C++ the right answer to the wrong question
"To be fair, if Apple stopped wasting time with Swift on iOS and moved to C++" says karlkarl.
You are right C++ is the right answer, but to the wrong question.
C++ is heavily based on a bad system language C with all its flaws.
It is C++ that has wasted nearly 40 years now trying to fix the problems with C and introduce a bad implementation of OO with its horrible versions of multiple inheritance and generics (templates).
As the obvious C++ zealot that karlkarl obviously is, it is not C++ that is broken, it is the platforms.
Actually, most platforms are only broken in the sense that they support C and C++. A good platform would reject these languages and most programs in them would cease to work (at least without a good deal of modification and bug fixing).
This is because such devices as pointers and the ++ operator (after which C++ is named) are the right answers to the wrong question. The right answer in small off-the-network systems that don't require correctness and security.
C and C++ are not the right answer in today's highly-connected and security sensitive environments and have cost the world trillions of dollars in data breaches and attacks.
Good security is based on languages that respect memory boundaries (no out-of-bound indexing, buffer overflows, etc).

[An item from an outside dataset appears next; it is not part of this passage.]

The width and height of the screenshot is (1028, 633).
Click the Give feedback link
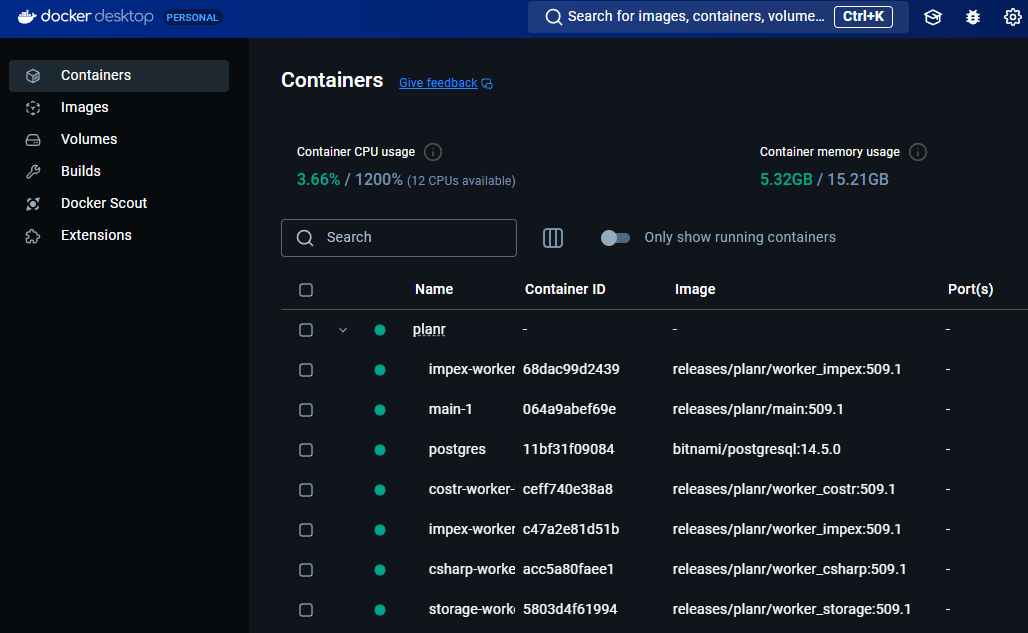tap(438, 83)
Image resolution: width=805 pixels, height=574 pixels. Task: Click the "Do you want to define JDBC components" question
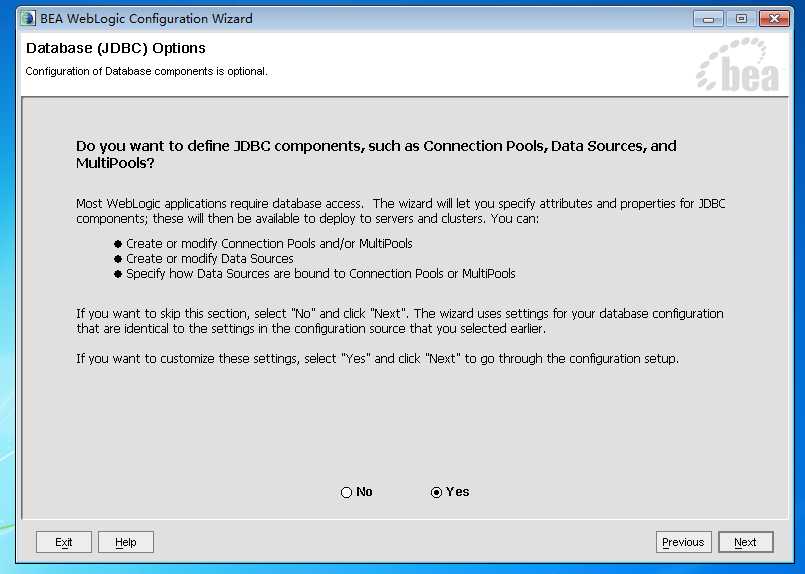376,154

C and C++ cheat the industry of good security. There are many other reasons to move away from these languages.
It is time to move past languages like C and C++ and the weak CPU architectures they are based on.
(I'm not enamoured of the fact that Swift, C#, and Kotlin try to look something like C either. The continued use of () to call a (misnamed) function breaks the uniform access principle https://en.wikipedia.org/wiki/Uniform_access_principle. Or that it uses the mathematically universally accepted equality symbol '=' to mean something as completely different as assignment ':=' and this then has to be explained to learners to be careful. Silly perpetuation of the mistakes of C.)